- Exercise aim
Locate "At what coordinates" in the listing. Transcribe the line that contains it and every line that follows, through the last, omitting all pictures.

- Information shown
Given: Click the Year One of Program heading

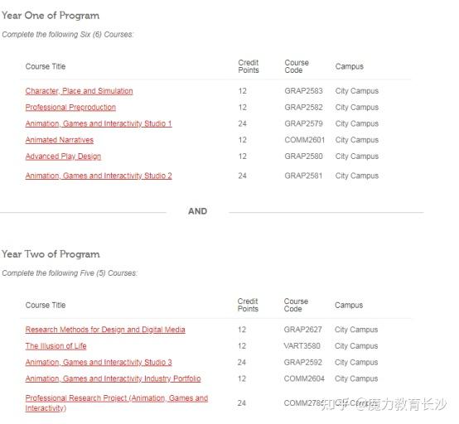Looking at the screenshot, I should click(x=51, y=16).
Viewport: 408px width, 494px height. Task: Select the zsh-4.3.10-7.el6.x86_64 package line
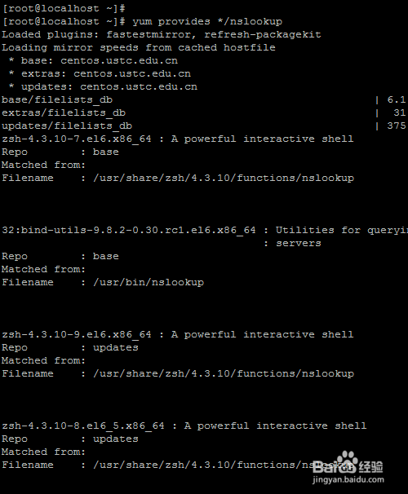point(178,139)
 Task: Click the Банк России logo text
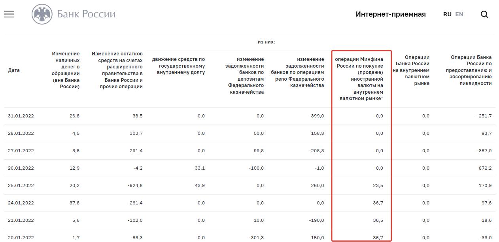pos(86,14)
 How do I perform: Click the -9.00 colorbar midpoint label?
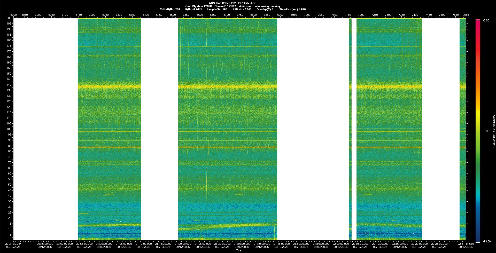486,131
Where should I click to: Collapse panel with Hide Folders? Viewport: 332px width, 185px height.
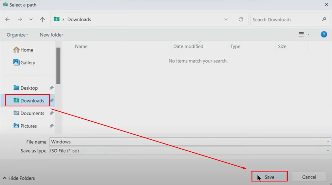pos(19,178)

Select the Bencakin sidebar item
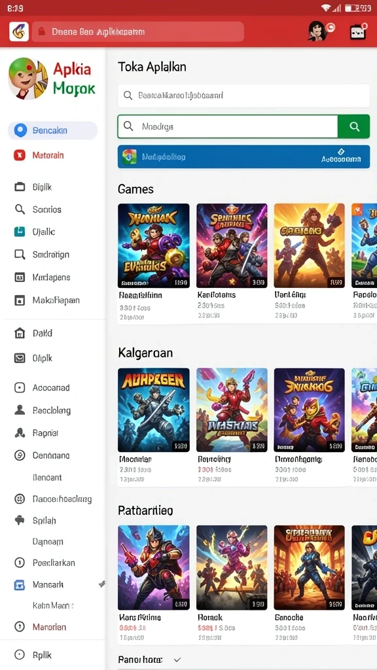click(52, 131)
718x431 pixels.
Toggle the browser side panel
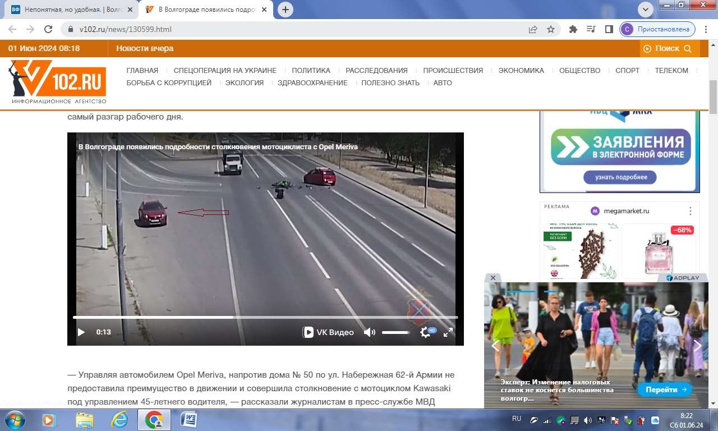pyautogui.click(x=609, y=29)
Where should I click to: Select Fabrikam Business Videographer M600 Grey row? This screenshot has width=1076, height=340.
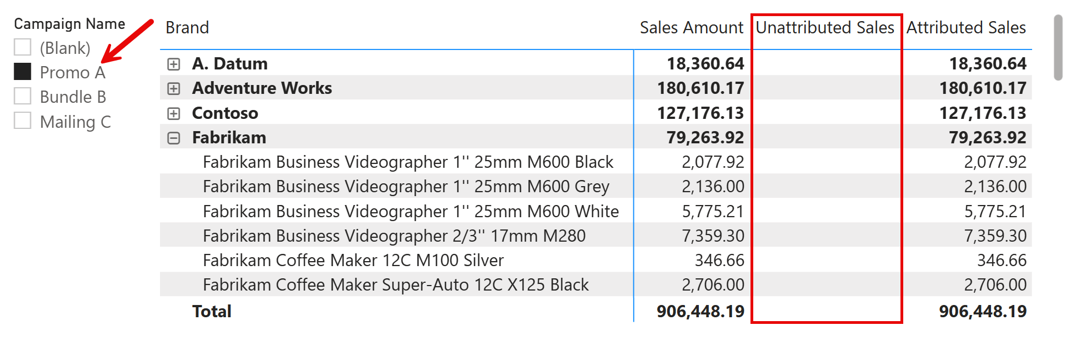(x=406, y=187)
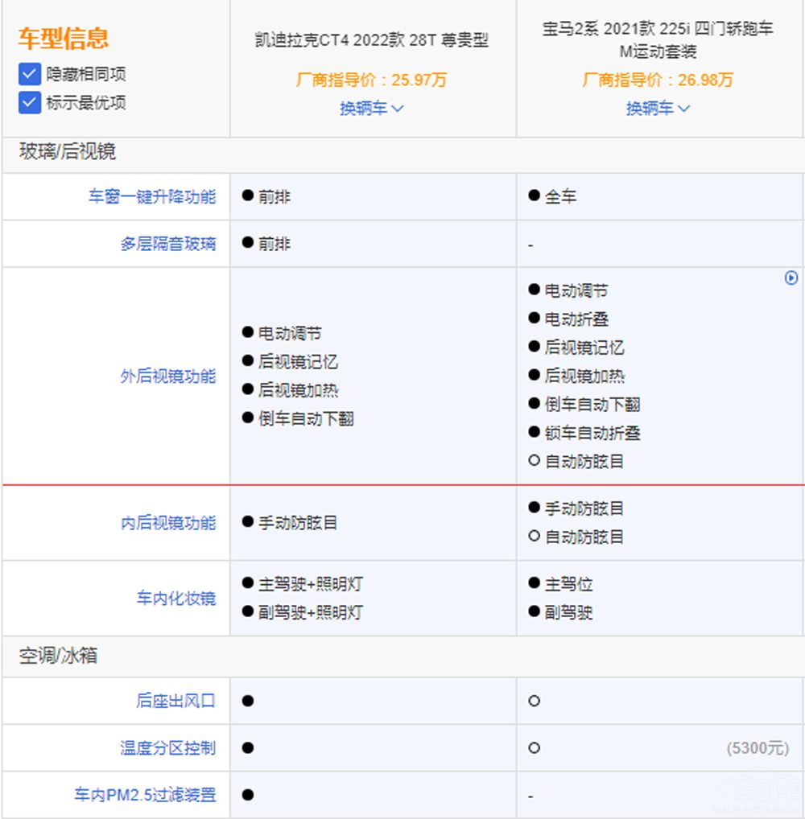The width and height of the screenshot is (805, 819).
Task: Click the 内后视镜功能 row label
Action: pyautogui.click(x=168, y=524)
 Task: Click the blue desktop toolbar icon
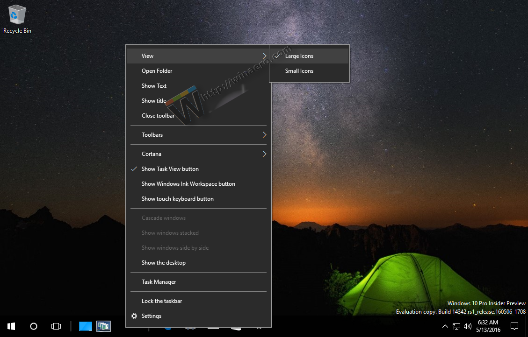pos(86,326)
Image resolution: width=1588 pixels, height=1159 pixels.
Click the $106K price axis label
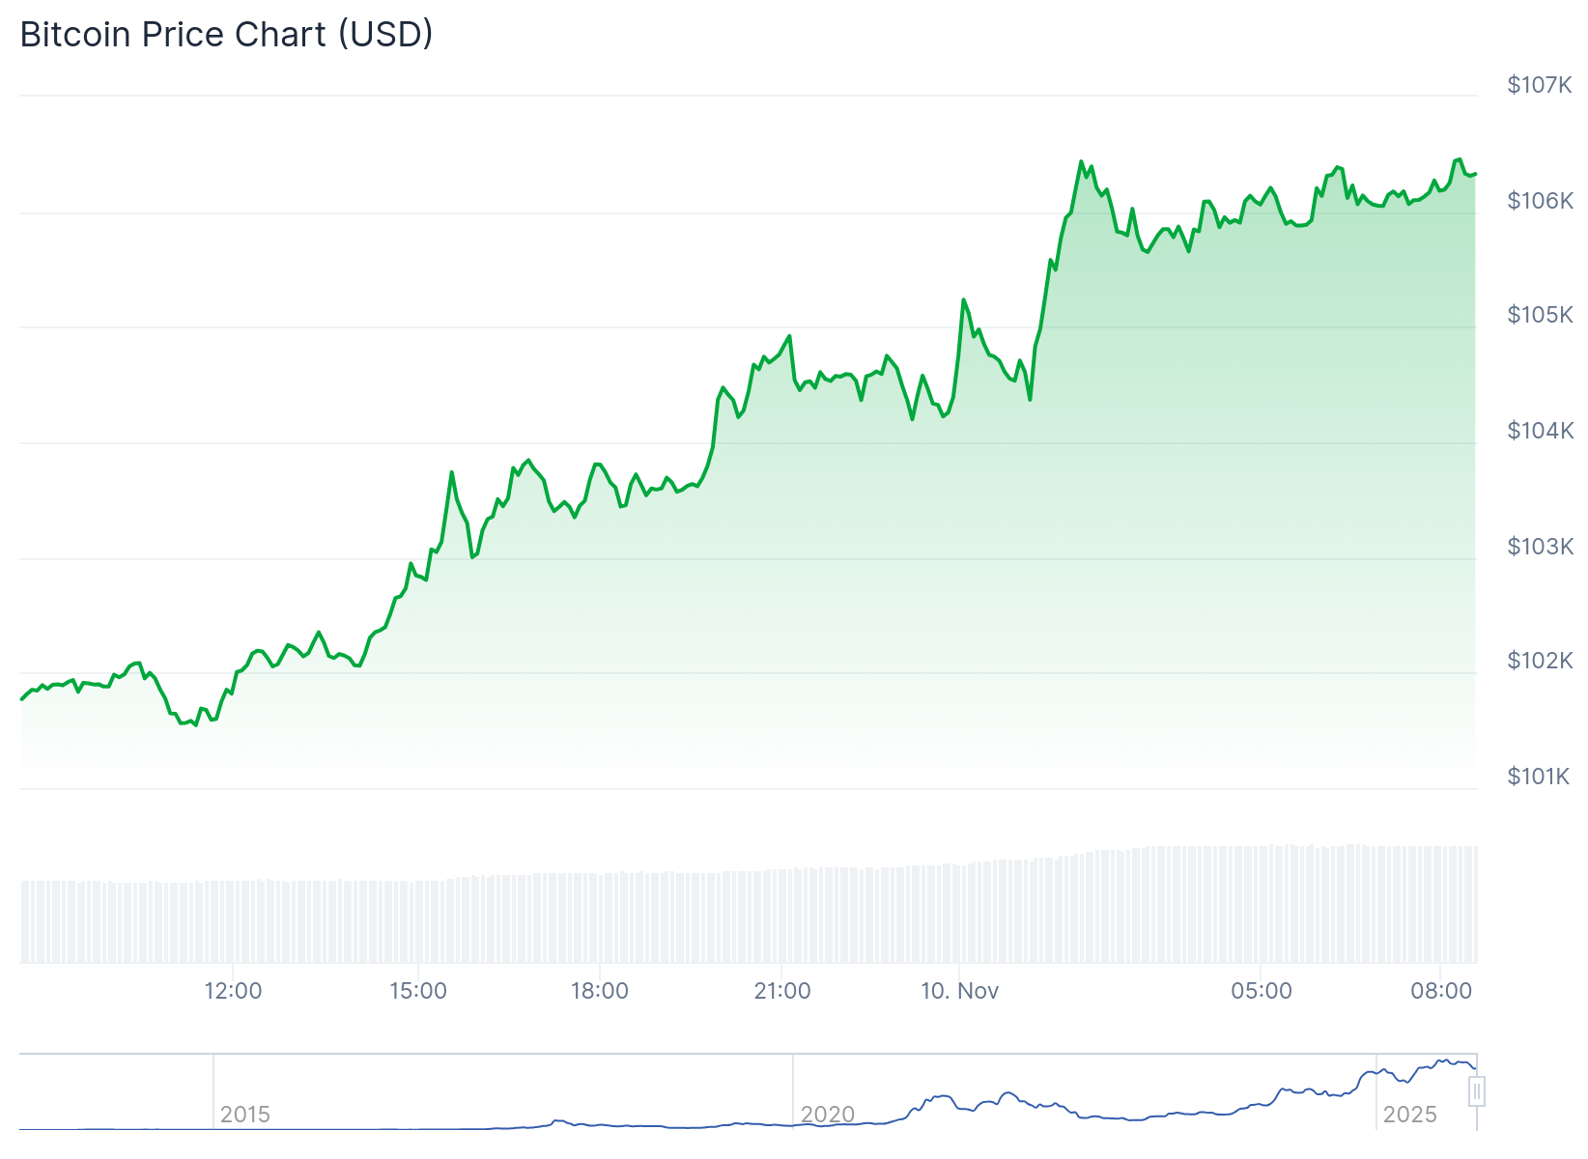click(1540, 201)
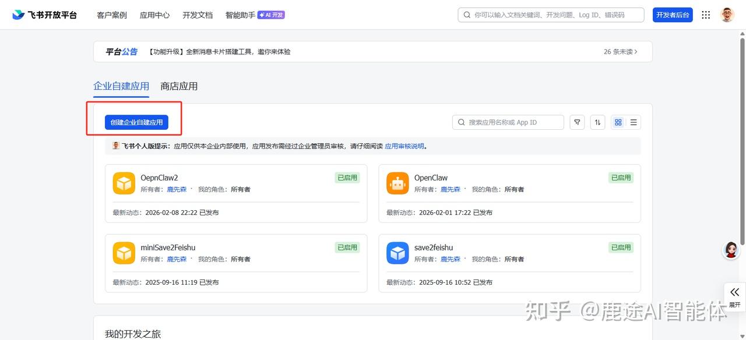Viewport: 746px width, 340px height.
Task: Open the 应用审核说明 link
Action: (404, 146)
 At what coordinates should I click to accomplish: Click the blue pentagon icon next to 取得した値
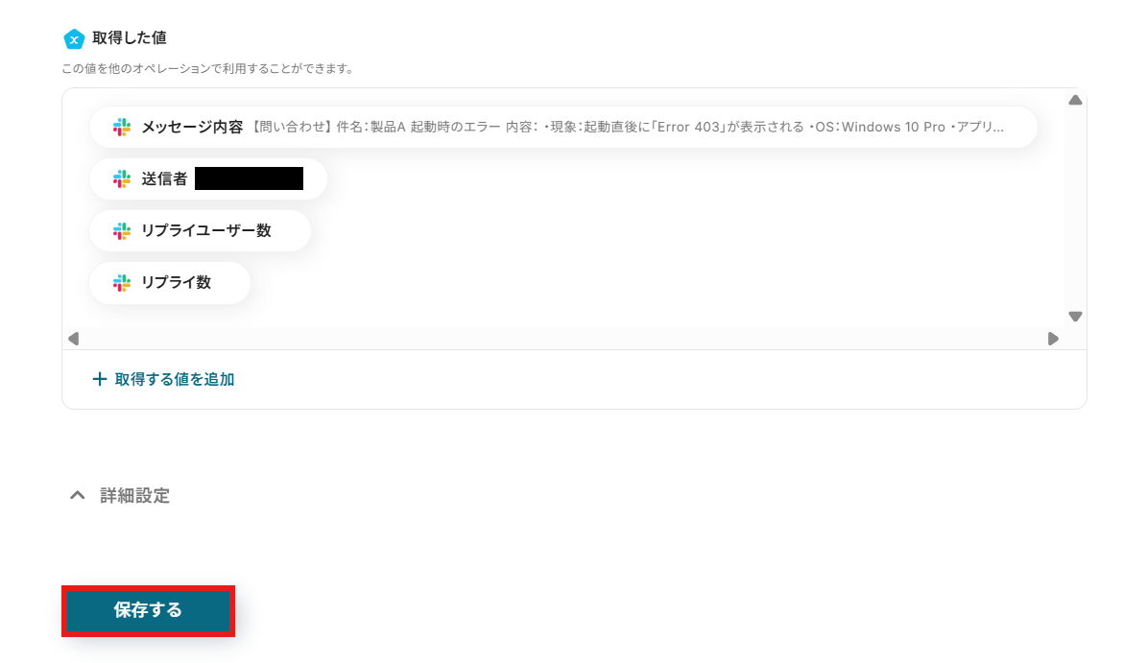coord(74,38)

- Expected output
 At what coordinates should I click to accomplish: Click the blue pentagon icon next to 取得した値
coord(74,38)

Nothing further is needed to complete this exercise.